US hits Bosnian Serb leader Dodik with sanctions as int'l criticism grows


After the U.S. imposed sanctions on Republika Srpska (RS) President Milorad Dodik on Tuesday for contempt of the Bosnian Constitutional Court, the question is now whether the European Union (EU) member states will take the same route.

Despite the possibility that each member state might separately decide on the matter, French Ambassador to Bosnia-Herzegovina, Claire Bodonyi said her country will decide on these matters together with the other EU member states, which means the issue may be on European Parliament's agenda.

EU parliamentarian, Igor Šoltes confirming the subject was on the EU's agenda, pointed out how the EP might look into what was happening and why, then consider both sides to make a decision.

Top official in Bosnia responsible for implementation of the Dayton Agreement, EU High Representative Valentin Inzko, welcomed the sanctions, saying they were of "great symbolic significance."

He added that Dodik had been playing with fire and had crossed a red line and will have to live with the consequences now. Inzko's office indicated that the sanctions were not meant as an attack on Serbs.

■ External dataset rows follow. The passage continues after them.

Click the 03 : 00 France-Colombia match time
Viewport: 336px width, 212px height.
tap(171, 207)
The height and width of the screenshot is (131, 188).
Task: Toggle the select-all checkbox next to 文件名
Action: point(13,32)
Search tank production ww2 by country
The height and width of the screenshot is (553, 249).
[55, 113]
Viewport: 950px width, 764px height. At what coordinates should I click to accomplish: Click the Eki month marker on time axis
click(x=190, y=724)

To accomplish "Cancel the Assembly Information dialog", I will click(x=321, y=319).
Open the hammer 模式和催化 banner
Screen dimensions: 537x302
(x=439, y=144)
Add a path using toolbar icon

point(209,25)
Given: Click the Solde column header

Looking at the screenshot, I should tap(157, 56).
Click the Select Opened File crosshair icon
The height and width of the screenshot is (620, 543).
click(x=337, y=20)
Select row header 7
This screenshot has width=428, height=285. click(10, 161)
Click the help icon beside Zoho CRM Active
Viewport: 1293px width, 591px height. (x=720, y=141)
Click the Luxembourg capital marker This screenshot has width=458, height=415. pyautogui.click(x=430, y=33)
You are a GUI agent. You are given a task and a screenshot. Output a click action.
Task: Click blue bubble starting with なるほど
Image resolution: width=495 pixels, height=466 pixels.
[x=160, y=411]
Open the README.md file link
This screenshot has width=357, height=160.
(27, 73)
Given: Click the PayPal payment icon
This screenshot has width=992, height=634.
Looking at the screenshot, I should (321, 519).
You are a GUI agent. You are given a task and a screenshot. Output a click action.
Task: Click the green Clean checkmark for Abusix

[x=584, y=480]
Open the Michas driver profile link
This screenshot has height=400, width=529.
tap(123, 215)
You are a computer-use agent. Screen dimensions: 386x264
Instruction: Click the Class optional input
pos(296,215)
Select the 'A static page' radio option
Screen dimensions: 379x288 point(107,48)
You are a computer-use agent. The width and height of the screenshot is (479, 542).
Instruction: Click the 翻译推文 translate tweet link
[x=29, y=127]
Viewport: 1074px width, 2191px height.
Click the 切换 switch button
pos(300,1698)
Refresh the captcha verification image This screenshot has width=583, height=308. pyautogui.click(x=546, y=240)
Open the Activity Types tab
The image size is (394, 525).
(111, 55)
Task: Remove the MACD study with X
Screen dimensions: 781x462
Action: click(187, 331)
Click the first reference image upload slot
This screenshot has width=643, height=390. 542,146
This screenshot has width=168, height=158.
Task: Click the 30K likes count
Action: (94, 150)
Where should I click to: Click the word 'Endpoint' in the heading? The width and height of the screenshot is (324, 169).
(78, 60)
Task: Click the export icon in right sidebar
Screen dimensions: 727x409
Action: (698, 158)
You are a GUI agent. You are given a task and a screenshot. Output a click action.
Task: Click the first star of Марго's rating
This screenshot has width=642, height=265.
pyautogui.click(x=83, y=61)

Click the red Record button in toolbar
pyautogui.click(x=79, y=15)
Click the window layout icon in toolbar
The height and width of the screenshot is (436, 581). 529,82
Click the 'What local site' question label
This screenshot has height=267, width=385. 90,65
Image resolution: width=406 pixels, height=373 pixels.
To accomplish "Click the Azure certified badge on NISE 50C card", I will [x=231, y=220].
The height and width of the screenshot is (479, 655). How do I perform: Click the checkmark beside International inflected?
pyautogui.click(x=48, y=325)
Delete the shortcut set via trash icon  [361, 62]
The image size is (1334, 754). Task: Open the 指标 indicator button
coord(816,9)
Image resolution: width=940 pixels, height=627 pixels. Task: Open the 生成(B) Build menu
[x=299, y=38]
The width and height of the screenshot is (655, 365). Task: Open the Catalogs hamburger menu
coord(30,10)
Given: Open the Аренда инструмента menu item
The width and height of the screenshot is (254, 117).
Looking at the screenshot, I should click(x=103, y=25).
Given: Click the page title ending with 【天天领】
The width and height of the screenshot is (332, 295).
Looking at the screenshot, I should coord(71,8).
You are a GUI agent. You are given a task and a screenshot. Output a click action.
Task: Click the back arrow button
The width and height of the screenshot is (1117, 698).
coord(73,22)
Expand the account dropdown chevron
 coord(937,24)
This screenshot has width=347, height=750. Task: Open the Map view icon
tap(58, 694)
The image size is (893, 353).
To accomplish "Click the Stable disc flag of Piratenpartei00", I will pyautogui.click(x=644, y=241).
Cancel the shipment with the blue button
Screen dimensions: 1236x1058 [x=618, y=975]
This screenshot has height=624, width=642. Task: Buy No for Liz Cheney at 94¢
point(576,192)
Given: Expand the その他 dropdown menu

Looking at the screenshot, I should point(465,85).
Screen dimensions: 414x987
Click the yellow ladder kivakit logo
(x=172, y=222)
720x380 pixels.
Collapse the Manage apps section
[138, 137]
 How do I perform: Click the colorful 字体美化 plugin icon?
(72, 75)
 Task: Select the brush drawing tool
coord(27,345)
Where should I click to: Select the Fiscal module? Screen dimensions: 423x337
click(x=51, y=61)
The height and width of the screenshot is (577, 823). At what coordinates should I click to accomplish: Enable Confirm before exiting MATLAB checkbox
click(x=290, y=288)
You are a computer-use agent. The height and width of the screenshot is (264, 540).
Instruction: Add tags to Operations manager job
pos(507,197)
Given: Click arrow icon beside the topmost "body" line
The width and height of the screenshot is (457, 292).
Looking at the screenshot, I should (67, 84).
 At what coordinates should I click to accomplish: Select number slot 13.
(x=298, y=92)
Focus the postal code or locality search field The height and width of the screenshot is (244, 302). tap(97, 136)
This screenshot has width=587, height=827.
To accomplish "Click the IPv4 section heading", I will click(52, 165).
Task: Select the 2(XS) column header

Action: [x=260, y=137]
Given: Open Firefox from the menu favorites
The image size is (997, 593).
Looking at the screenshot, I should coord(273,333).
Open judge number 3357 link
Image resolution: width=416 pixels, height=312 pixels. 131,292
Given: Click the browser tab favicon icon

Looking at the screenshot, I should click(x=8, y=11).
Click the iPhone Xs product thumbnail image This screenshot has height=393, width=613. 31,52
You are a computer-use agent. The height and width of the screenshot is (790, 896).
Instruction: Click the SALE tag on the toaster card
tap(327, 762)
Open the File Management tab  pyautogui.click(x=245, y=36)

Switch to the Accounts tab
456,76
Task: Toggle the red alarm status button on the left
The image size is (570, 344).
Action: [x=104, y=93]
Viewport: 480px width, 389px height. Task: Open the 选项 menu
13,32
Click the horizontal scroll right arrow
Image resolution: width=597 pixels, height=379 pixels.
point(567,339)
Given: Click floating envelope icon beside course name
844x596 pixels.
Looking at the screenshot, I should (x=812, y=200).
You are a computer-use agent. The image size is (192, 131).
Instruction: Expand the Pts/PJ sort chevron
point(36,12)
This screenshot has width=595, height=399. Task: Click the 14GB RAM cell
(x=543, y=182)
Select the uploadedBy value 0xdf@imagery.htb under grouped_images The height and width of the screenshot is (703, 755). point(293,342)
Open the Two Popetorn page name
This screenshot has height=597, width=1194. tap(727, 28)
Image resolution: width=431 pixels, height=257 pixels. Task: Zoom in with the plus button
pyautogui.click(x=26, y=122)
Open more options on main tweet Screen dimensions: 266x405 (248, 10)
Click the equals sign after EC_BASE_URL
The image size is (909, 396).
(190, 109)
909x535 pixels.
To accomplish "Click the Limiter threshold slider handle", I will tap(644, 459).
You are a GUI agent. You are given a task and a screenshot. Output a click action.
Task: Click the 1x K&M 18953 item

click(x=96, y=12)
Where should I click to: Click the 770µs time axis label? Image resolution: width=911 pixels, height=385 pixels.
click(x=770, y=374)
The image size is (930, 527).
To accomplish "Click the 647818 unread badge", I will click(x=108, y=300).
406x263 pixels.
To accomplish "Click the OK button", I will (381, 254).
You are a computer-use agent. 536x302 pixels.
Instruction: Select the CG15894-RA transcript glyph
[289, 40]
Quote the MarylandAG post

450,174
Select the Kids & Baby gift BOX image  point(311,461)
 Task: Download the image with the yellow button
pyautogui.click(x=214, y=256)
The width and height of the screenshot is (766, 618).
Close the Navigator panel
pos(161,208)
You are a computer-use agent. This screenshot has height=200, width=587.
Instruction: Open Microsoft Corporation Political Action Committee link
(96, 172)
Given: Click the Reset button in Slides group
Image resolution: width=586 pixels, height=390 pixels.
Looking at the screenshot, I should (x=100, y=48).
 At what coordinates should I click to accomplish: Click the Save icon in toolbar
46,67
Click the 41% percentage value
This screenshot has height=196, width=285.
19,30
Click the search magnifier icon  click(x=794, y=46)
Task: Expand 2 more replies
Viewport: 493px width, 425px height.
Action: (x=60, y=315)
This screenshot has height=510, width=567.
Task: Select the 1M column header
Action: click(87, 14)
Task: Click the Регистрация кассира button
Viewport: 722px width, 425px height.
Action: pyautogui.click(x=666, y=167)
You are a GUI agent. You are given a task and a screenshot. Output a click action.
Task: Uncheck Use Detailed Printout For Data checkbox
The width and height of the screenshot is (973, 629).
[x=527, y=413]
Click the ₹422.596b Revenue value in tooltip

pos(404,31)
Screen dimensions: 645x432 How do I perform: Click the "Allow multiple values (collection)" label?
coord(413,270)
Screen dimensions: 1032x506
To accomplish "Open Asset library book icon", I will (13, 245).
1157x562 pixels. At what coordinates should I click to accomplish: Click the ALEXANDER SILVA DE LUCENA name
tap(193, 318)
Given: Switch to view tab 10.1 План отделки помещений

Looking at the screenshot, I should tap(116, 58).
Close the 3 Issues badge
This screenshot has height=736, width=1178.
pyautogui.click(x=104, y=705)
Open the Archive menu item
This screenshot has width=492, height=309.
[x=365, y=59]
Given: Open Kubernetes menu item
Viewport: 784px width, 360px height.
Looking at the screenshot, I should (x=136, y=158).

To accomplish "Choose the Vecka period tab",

Together with the U.S., Germany, the EU and the member states of Peace Implementation Council (PIC) specifically pointed to the political and legal consequences of a failure to comply with a decision by the Constitutional Court.

In the meantime, the Society for Threatened Peoples of Bosnia-Herzegovina with its branches in Germany, Austria, Switzerland, England, Luxembourg and Italy appealed to the governments of 28 EU member states to uphold the U.S. sanctions.

In response, Dodik, called on Bosnia's Foreign Minister, Igor Crnadak, to declare the U.S. Ambassador to Sarajevo, Maureen Cormack a "persona non grata," or an "unwanted man," if not so, Dodik said he would take legal actions against Cormack and request the new U.S. Administration to relieve Cormack of her duty.

Several weeks before, Dodik was refused a diplomatic visa by the U.S. embassy in Sarajevo to attend Friday's swearing-in of the President-elect Donald Trump.

The German Embassy in Sarajevo in a recent statement said initiatives by the RS President Dodik, which are primarily directed against the state's legal institutions, would obviously divert attention from the disastrous economic situation of the country and the need for socio-economic reforms. Furthermore, it was indicated that the issue obstructs the recently launched reform process and the accession of Bosnia-Herzegovina to the EU.

The U.S. Ambassador to Bosnia-Herzegovina, Maureen Cormack in a video message on the U.S. Embassy Twitter account on Wednesday confirmed the U.S. Treasury Department's Office of Foreign Asset Control (OFAC), in consultation with the U.S. Department of State designated Milorad Dodik, the president of Bosnia's autonomous Serb entity, Republika Srpska (RS), as subject to sanctions. Cormack said the sanctions against RS President Dodik were imposed for non-compliance with the decision of the Constitutional Court of Bosnia and Herzegovina to ban the organization of a referendum.

Sanctions were imposed on Dodik for his refusal to stop celebrating "Day of Republika Srpska" statehood on Jan. 9, which is discriminating against the country's other ethnic groups, Croats and Muslims, despite prohibitions by the Bosnia-Herzegovina's Constitutional Court and warnings from the U.S. and EU.

Jan. 9, a date tied to the brutal 1990s war, commemorates the date when Bosnian Serbs declared the creation of their own state in Bosnia, igniting the country's devastating four-year war. The war resulted in more than 100,000 deaths and turned half of the country's population into refugees.

The sanctions mean that any of Dodik's access to any property or interests in property within the U.S. jurisdictions was blocked, and U.S. citizens were prohibited from engaging in transactions with him.